August 14, 2001 No. 1

The Impact of the Intifada on Tourism in Egypt

August 14, 2001 | By Dr. Nimrod Raphaeli*
No. 1

Tourism in Egypt appears to be the unintended victim of the Palestinian Intifada. For fear of their personal security in the face of rising anti-Israeli sentiments in Egypt, Israeli tourists, who were the primary customers of the resort hotels in Taba, Egypt (also known as the Egyptian Riviera) are avoiding the area. As a result, hotel occupancy in the Taba resorts has declined by 75 percent, accompanied by a general economic slump. The tourism industry is at risk of losing much of the value of its $1.5 billion investment intended to develop Taba and its environs.

The Egyptian Minister of Tourism, Mr. Mamdooh al-Bulgati, indicated that building tourist sites in Taba to cater to Israeli tourists was a mistake. With the help of promotional missions to Europe and the states of the former Soviet Union the minister is seeking to attract European tourists to replace the Israelis.

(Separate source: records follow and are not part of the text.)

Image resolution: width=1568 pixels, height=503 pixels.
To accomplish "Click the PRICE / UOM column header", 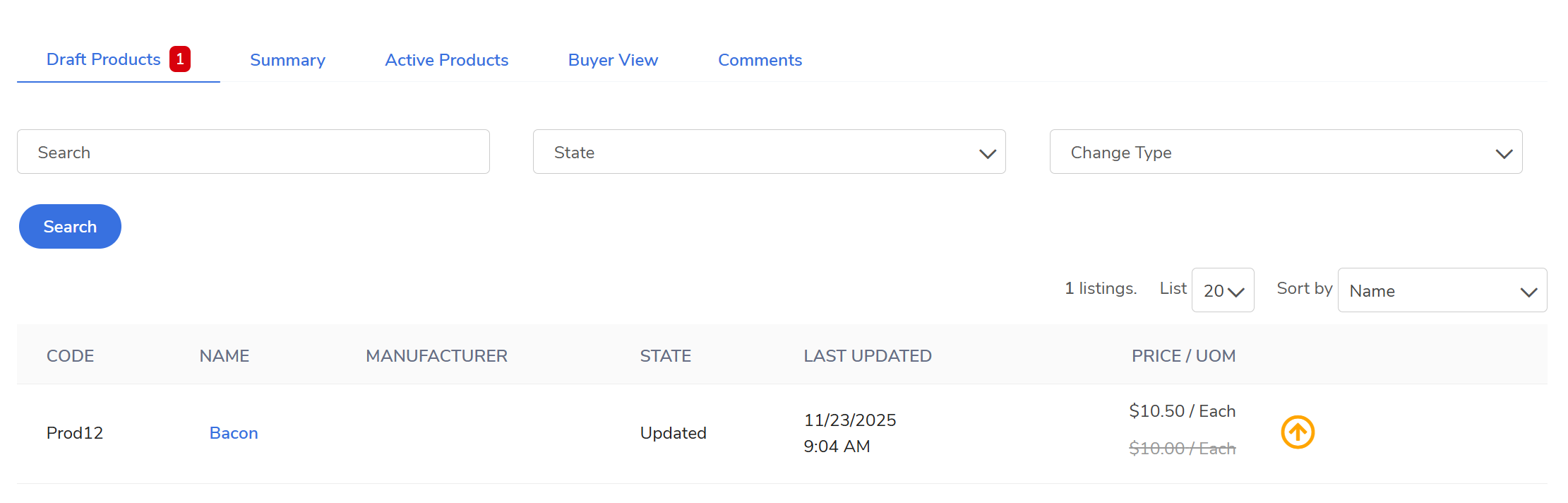I will (1183, 356).
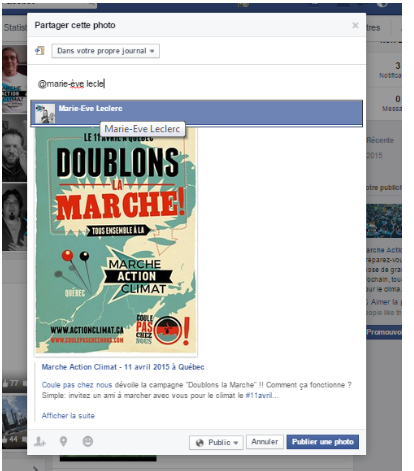Click Marie-Eve Leclerc's profile thumbnail in suggestions

point(45,113)
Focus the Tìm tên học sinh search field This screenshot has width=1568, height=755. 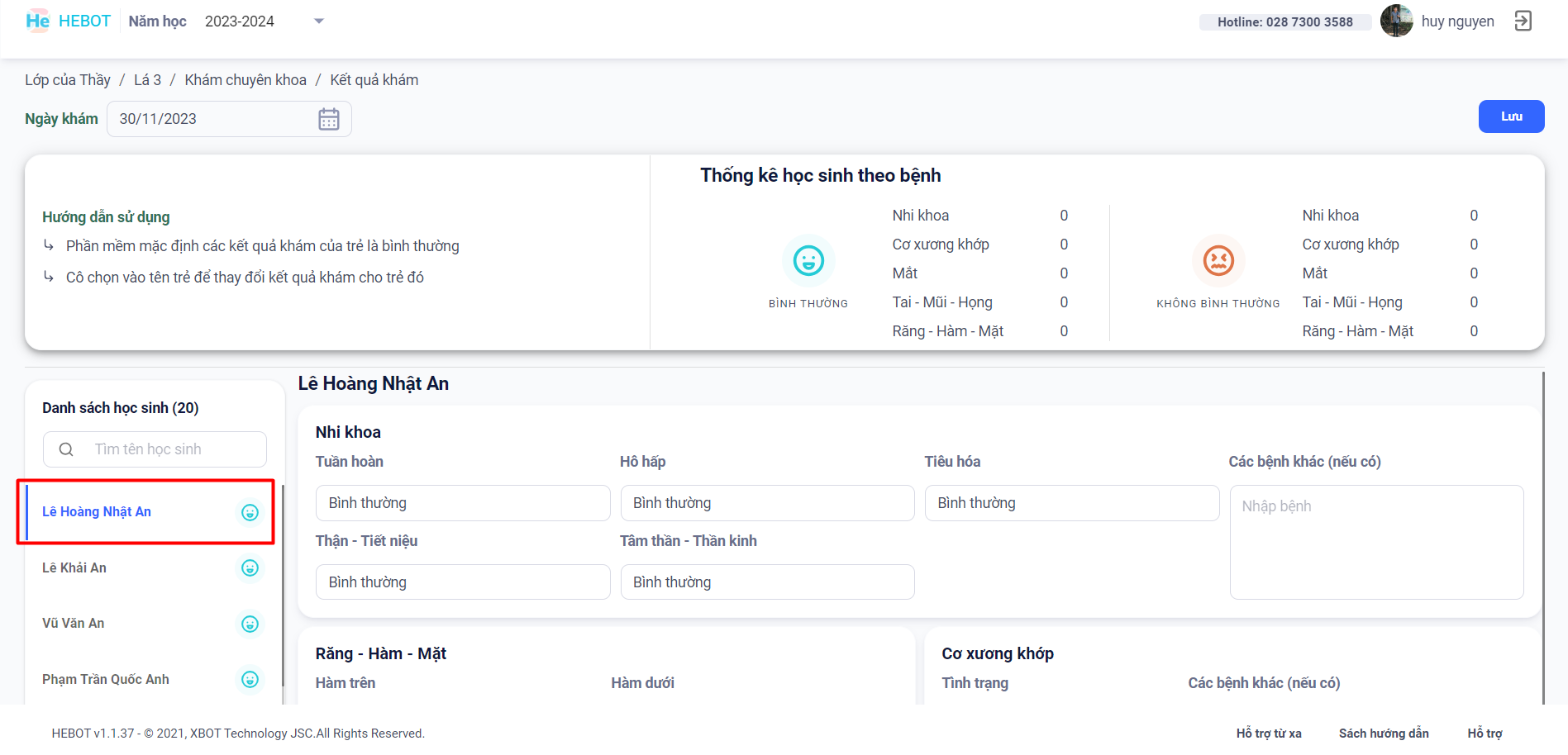tap(165, 449)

The minister has also pleaded with Egyptians to frequent tourism sites in Egypt instead of spending their money in Europe. However, there has been little response to this plea because Egyptians prefer to go to European countries which offer them cheaper facilities and bigger attractions than those in Egypt.[1]

It should be noted that Egypt has registered a sharp decline in tourism, in general. According to the August issue of the Monthly Bulletin of the Central Bank of Egypt[2] , the number of tourists visiting Egypt has declined by 125,000, or 25 percent, between April and May of this year alone. Of course, it is not uncommon for tourists to avoid areas where the political temperature is high or rising.

*Dr. Nimrod Raphaeli is Senior Analyst of MEMRI's Middle East Economic Studies Program.

[1] Arabic online, August 6, 2001.

[2] Monthly Bulletin of the Central Bank of Egypt, August 2001.